Immer wieder Ärger und Frust
    Wir hatten zu der Zeit eine Aufenthaltserlaubnis, die alle zwei Jahre verlängert werden musste. Jedes Mal mussten wir beim Ausländeramt einen neuen Antrag stellen, für den dann geprüft wurde, ob wir weiterhin in Deutschland bleiben durften und sozialhilfeberechtigt waren. Und jedes Mal bangten wir wochenlang, bis uns die Bestätigung für die nächsten zwei Jahre endlich zugestellt wurde.

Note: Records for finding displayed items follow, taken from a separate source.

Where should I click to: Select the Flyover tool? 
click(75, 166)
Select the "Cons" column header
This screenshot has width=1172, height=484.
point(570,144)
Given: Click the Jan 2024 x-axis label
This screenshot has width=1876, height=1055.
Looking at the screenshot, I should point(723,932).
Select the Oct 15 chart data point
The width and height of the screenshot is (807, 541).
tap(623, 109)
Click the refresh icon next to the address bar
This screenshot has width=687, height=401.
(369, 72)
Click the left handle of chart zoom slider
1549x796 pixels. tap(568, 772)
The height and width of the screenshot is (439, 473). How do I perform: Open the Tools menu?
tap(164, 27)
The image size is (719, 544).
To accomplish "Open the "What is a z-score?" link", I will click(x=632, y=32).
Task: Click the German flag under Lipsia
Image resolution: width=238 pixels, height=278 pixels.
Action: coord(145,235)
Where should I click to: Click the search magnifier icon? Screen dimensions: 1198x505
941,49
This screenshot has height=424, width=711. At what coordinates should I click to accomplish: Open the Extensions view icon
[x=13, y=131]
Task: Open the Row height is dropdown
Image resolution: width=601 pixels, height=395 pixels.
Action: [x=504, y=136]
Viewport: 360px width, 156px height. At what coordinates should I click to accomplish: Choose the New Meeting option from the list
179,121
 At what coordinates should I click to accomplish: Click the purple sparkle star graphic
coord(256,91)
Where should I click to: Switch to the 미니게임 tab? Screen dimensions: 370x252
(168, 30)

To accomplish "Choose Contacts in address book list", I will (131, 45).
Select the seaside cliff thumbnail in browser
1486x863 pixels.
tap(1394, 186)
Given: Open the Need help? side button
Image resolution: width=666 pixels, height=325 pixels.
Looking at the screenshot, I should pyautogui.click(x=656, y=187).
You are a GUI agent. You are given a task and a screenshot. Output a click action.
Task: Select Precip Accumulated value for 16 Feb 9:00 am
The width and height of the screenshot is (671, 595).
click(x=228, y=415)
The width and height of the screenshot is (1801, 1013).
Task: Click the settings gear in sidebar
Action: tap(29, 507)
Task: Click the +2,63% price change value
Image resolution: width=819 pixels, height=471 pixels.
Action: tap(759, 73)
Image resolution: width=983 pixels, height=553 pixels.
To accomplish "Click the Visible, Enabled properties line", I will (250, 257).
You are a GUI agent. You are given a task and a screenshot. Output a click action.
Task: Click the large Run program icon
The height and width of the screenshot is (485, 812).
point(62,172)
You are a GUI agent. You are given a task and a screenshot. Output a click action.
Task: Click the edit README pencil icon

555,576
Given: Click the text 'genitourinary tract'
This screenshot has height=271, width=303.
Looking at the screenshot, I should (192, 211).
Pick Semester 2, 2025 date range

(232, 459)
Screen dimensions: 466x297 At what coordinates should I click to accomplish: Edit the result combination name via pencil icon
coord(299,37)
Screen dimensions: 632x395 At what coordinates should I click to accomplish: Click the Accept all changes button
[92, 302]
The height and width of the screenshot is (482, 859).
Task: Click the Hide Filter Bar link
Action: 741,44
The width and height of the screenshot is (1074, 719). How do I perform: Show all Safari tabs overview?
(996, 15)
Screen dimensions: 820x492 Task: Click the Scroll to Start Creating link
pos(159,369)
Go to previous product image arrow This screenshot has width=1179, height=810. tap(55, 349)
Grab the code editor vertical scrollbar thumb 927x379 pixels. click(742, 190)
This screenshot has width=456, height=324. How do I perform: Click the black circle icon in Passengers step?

    Die Termine, die wir beim Sozialamt hatten, wurden uns per Post mitgeteilt und die Briefe landeten im einzigen Briefkasten fürs ganze Haus, der im Hof an der Wand befestigt war. Haufenweise Post und Werbung wurden hier jeden Tag reingeworfen, sodass man alles herausnehmen und durchblättern musste, um die eigenen Briefe zu finden, den Rest legte man wieder hinein - oder auch nicht, und so ging schon mal Post verloren.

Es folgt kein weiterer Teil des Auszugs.